I have to say that your link about medicine is short of laughble.
Even if there was some bad "allopathy" back in the day, there is more bad eclictics and homeopathy right now. And to practice medicine you have to understand scientific method, especially falsifability.
And I also have to say that the "free market" idea isn't falsifable. "Let it to free market" rarely works.
They assume rational actors (people making decisions based on their own self interest). That's been falsified (when applied to humans).
Most variations of the efficient market hypothesis have been disproved as well, for the same reasons:
Humans have cognitive biases and other types of irrational behaviour.
But anyone linking to mises.org is probably a follower of the church of the free market. And they generally strongly disagree with the idea that humans have cognitive biases (because their faith requires it not to be true).
I'm glad someone else laughed at the pro-homeopathy / conspiracy theory around the history of snake oil salesmen content on there.
> That's untrue of some schools of economics that advocate free markets, e.g. Austrian.
I took the term "free market 'idea'" to be specifically talking about those for which it's true. That seemed to be the point, and the site linked to was Austrian. Both articles make the assumptions in question about the ability to self-regulate that assumes rational actors. So yes, my statement was not true of all schools, but it seemed like those types of Austrians were not in the scope of the discussion.
> That's an ... interesting ... claim. Care to justify it?
Subjective opinion. I read economics news and neuroscience news because it's interesting. Comment threads, especially here, frequently have two types of subjects that start the vocal libertarians arguing and proclaiming: government regulation and the phrase "humans are irrational".
This may vary by province, but our provincial engineering board will not stand up for you if you get fired due to upholding your code of ethics (they even told us so in ethics class).
Furthermore, whistleblowers are often unemployed for extended periods of time, due to corporations not wanting to hire them as they could be a liability.
The patent language says it's "a commitment from Twitter to our employees that patents can only be used for defensive purposes." Extending this more broadly would say "a commitment to our employees that the code they write can only be used for non-spamming purposes."
The problem, of course, is that it's pretty easy to tell whether a patent is being used defensively or offensively.

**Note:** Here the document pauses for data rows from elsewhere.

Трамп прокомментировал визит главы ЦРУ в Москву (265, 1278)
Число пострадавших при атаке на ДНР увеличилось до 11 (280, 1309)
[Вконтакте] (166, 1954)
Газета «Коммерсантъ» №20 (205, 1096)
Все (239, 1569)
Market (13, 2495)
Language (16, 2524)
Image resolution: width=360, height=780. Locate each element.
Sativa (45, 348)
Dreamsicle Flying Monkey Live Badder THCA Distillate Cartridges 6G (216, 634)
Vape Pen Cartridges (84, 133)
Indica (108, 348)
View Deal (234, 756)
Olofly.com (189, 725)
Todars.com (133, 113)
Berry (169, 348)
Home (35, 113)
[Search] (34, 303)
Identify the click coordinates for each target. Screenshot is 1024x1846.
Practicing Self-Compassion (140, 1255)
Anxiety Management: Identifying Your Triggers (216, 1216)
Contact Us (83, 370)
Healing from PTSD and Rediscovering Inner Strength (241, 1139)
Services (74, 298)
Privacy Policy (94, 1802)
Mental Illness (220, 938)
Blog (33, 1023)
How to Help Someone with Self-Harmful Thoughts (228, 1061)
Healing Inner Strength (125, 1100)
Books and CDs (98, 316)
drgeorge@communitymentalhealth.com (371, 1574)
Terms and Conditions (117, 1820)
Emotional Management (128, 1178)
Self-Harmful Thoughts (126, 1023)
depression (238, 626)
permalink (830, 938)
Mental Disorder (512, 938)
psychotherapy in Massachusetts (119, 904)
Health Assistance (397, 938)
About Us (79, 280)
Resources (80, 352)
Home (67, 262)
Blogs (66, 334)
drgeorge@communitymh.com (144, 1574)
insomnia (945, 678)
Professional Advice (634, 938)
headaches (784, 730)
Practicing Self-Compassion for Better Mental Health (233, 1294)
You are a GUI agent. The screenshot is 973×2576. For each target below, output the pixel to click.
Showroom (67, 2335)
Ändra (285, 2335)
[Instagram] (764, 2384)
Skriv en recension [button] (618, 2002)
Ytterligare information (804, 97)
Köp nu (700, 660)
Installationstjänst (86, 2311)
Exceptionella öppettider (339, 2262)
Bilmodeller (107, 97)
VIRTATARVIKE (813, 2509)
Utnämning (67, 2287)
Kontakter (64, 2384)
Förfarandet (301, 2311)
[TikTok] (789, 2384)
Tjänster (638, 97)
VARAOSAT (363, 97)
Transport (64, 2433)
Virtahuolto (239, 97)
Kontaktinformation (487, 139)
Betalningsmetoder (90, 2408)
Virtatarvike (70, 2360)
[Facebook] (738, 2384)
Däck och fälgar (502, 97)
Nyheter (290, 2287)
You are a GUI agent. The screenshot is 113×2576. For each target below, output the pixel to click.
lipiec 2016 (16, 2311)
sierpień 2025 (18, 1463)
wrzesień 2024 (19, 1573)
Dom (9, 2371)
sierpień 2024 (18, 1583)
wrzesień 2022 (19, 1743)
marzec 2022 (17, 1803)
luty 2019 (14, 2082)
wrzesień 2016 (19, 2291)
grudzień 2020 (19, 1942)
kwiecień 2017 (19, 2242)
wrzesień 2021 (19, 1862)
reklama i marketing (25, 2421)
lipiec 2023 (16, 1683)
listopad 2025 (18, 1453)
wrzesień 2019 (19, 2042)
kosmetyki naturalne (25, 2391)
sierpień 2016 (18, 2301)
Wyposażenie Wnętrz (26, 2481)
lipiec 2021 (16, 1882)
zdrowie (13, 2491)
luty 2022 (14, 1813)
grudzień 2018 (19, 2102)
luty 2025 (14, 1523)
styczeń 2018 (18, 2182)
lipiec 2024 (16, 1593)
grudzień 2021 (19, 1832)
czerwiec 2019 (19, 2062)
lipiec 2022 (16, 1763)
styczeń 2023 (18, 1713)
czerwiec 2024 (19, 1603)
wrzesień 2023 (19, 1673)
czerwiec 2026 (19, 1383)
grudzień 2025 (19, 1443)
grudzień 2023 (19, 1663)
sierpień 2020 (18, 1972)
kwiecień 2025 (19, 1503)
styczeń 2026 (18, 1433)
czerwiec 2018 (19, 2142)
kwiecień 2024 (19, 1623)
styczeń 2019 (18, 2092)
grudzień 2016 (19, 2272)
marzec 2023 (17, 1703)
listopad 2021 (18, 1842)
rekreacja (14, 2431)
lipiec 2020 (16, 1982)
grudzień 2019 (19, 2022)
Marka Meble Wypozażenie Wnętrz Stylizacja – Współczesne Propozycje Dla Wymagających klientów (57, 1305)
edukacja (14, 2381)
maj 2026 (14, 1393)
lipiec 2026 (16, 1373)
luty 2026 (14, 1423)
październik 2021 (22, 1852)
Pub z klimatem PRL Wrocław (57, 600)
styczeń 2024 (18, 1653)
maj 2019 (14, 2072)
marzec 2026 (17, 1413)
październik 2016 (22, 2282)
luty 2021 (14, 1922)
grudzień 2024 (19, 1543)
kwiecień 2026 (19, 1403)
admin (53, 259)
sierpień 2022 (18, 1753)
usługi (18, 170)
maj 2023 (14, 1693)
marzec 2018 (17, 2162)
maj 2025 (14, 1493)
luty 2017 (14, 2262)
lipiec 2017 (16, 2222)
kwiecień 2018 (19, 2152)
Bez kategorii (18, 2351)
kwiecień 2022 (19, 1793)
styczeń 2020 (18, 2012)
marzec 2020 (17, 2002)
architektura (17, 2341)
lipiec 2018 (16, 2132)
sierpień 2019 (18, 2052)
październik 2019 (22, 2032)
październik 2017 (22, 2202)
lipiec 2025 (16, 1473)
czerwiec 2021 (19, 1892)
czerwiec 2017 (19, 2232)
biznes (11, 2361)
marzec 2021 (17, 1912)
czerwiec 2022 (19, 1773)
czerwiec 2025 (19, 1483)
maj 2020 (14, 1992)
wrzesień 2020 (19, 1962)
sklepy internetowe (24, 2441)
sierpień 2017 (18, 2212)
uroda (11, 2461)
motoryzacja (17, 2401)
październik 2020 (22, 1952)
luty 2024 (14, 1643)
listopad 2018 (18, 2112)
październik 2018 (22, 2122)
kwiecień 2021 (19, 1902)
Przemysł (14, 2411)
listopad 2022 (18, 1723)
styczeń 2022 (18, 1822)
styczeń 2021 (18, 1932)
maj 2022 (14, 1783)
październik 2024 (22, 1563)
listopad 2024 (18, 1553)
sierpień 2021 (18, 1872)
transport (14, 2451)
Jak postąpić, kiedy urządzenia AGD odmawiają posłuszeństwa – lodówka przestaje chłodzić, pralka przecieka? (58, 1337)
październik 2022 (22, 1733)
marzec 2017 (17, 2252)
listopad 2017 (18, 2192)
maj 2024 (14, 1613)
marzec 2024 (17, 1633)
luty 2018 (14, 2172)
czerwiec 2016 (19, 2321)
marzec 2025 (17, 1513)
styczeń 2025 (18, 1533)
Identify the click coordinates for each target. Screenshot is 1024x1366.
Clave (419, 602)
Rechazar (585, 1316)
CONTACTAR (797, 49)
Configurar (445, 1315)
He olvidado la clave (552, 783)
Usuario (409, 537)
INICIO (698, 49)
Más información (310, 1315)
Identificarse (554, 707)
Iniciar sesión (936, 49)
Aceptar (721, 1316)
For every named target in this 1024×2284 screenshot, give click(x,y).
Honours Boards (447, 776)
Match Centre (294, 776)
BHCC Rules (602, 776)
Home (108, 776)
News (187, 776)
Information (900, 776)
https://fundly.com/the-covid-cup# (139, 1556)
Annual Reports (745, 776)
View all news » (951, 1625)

Defining spam (or more difficult yet, privacy) is a bit more slippery.
This assumes that Path (or any company) would be foolish enough to make their intentions clear.
If a developer refused to implement a feature due to their ethics then the company would do the following:
* Move engineer to different project
* Set unrealistic goals/deadlines/expectations
* After engineer fails, voice concern about performance
* Set up performance review and improvement plan
* After causing engineer to fail a second time due to unrealistic expectations, fire them due to poor performance
Even if that engineer writes a blog post, enough has happened between his initial refusal and termination as to make conclusive proof impossible. The discussion will be a he-said-she-said affair as his former employer makes a counter-blog post explaining the engineer's poor performance.
A lawsuit is similarly out of the question as most companies have sufficient funds to cause delays in court, thereby causing you to spend all your money on attorney fees and bleeding you dry.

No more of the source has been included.